**EXERCISE AIM**.
From the line containing "The height and width of the screenshot is (513, 480)." to the last line of the data below, copy everything exactly and nothing else; pictures stay out.

**SUPPLIED DATA**.
• • • • • • •

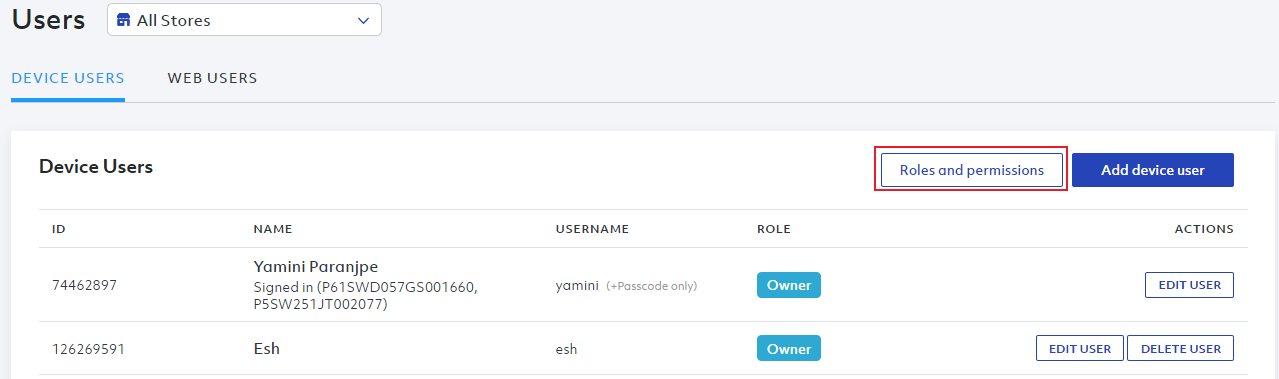This screenshot has width=1279, height=379.
Task: Click the Esh name entry
Action: (267, 349)
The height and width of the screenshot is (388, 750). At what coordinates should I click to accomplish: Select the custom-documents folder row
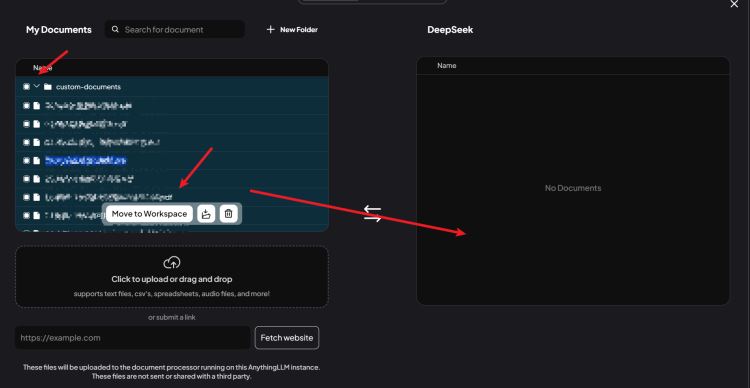pyautogui.click(x=172, y=87)

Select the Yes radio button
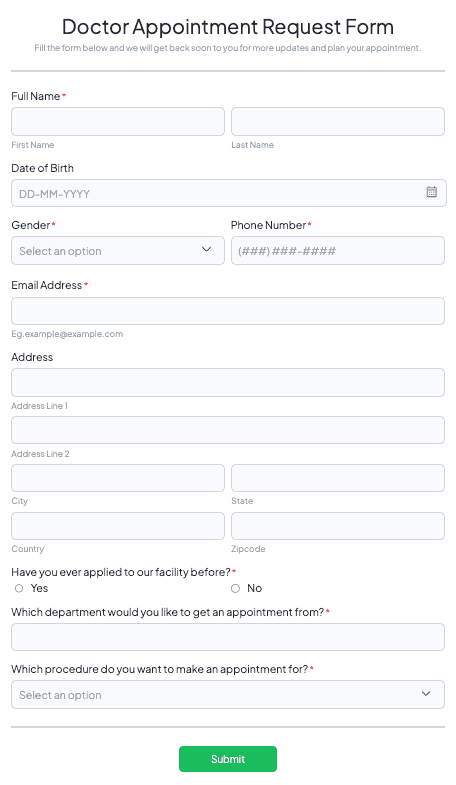pyautogui.click(x=19, y=588)
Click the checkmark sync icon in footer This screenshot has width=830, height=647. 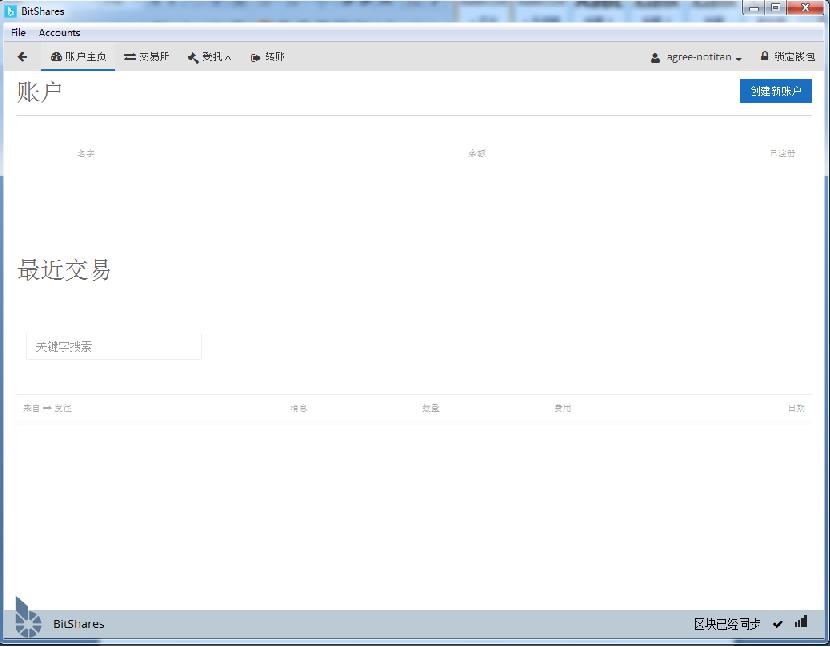pyautogui.click(x=777, y=624)
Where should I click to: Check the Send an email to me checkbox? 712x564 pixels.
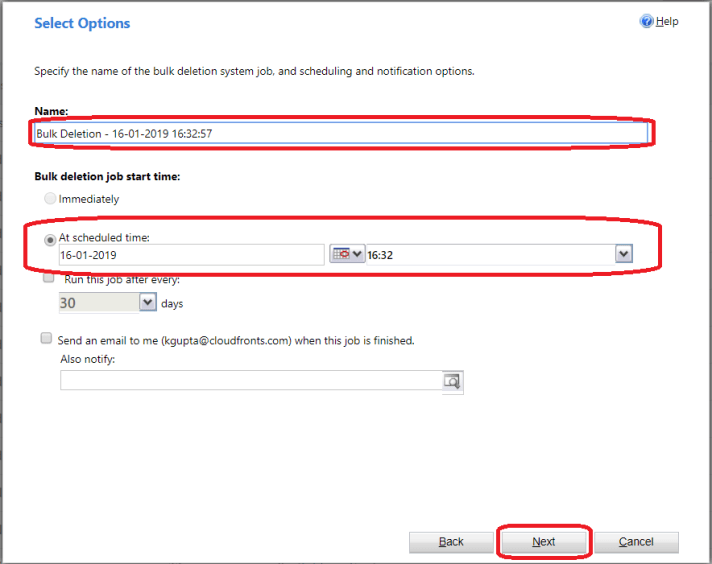click(46, 339)
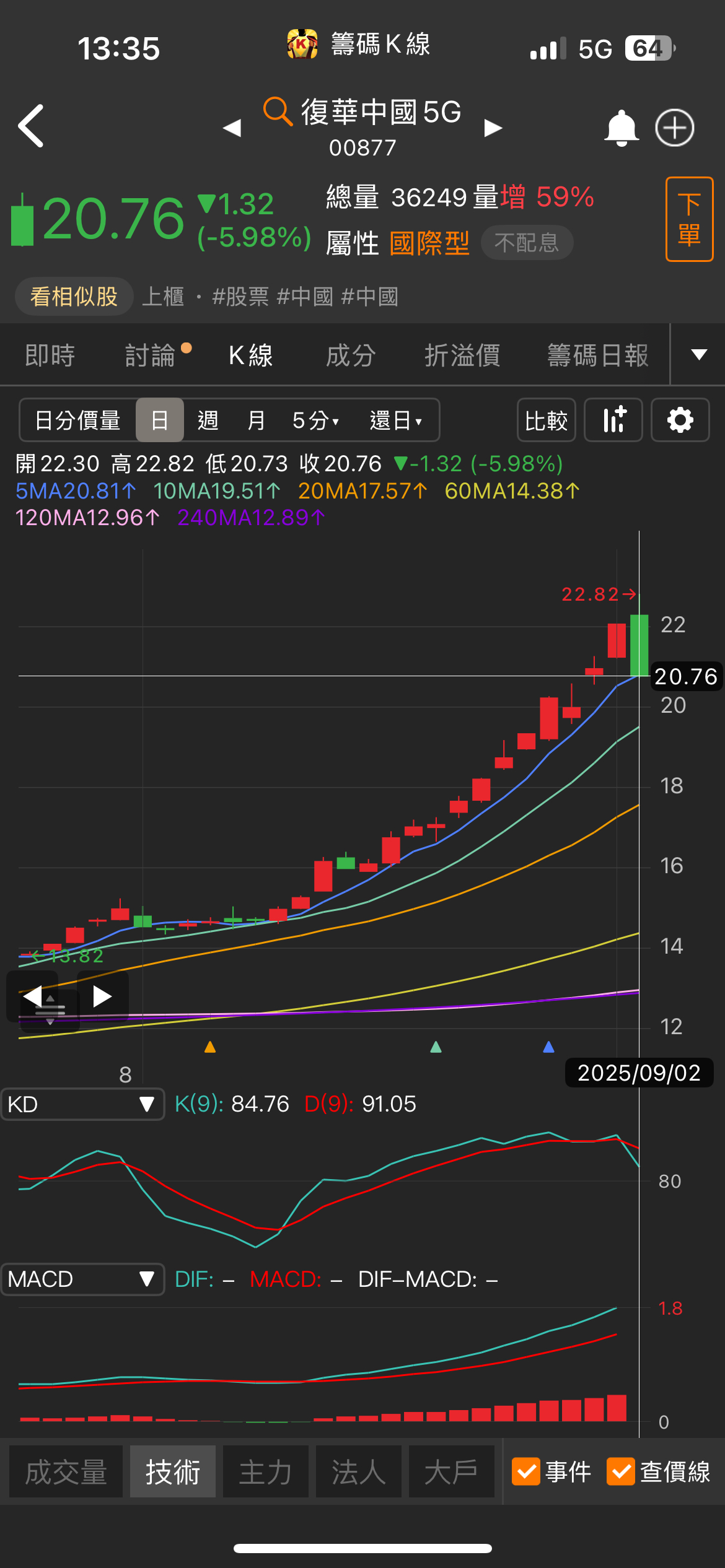725x1568 pixels.
Task: Click the orange event marker triangle
Action: tap(210, 1047)
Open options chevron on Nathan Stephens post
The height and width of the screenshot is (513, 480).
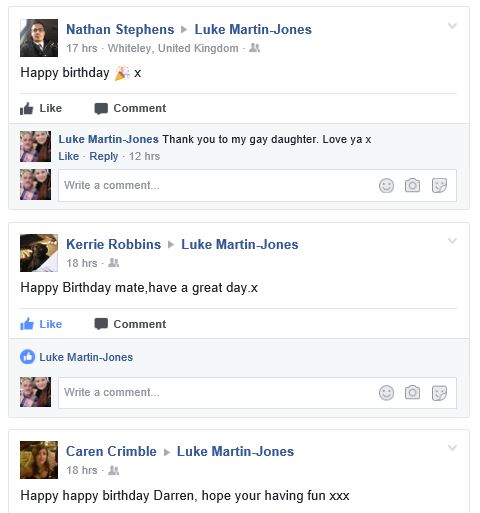(x=452, y=26)
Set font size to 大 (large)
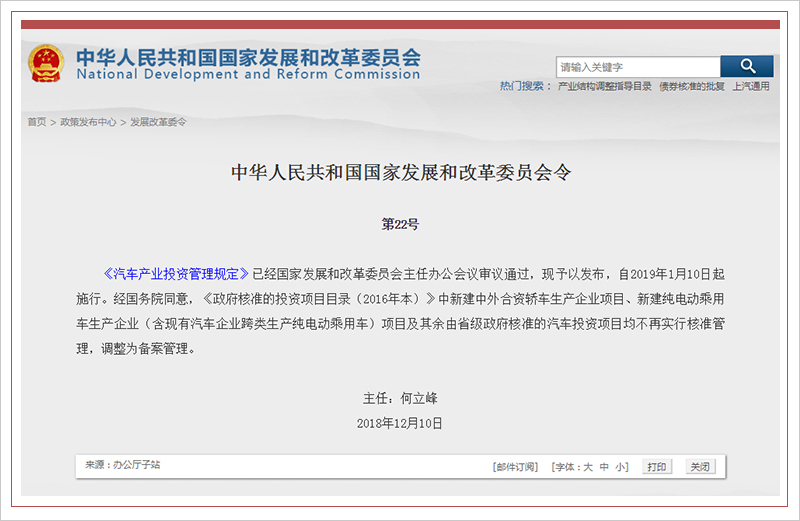The width and height of the screenshot is (800, 521). pos(589,467)
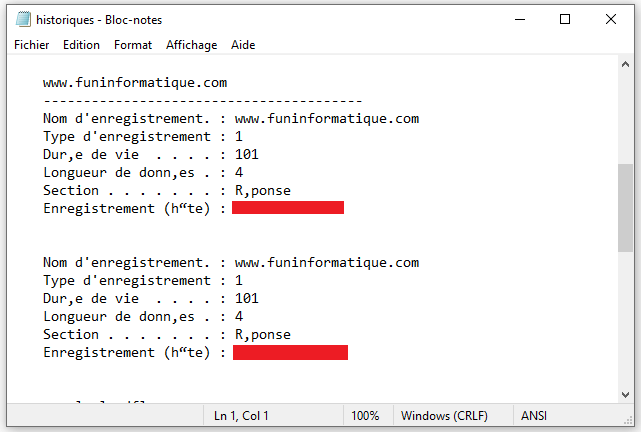Screen dimensions: 641x432
Task: Click the 100% zoom status indicator
Action: pos(365,416)
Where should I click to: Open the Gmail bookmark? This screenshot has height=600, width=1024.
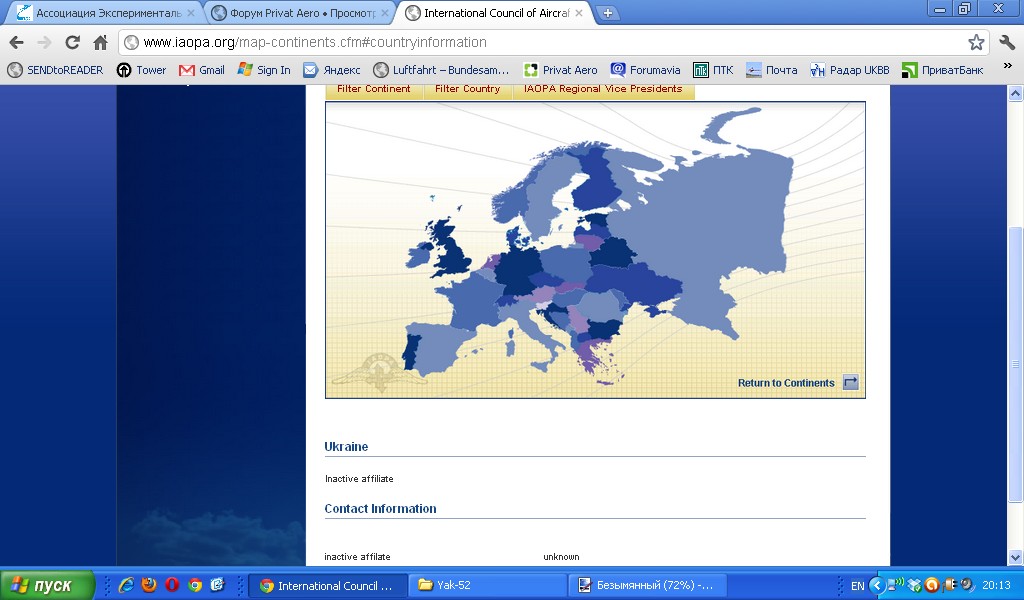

• • • • • • •

**REPLY TO THE TASK**.
The height and width of the screenshot is (513, 480).
(x=452, y=26)
Set font size to 大 (large)
The width and height of the screenshot is (800, 521). pos(589,467)
Screen dimensions: 641x432
Task: Click the 100% zoom status indicator
Action: pos(365,416)
Where should I click to: Open the Gmail bookmark? This screenshot has height=600, width=1024.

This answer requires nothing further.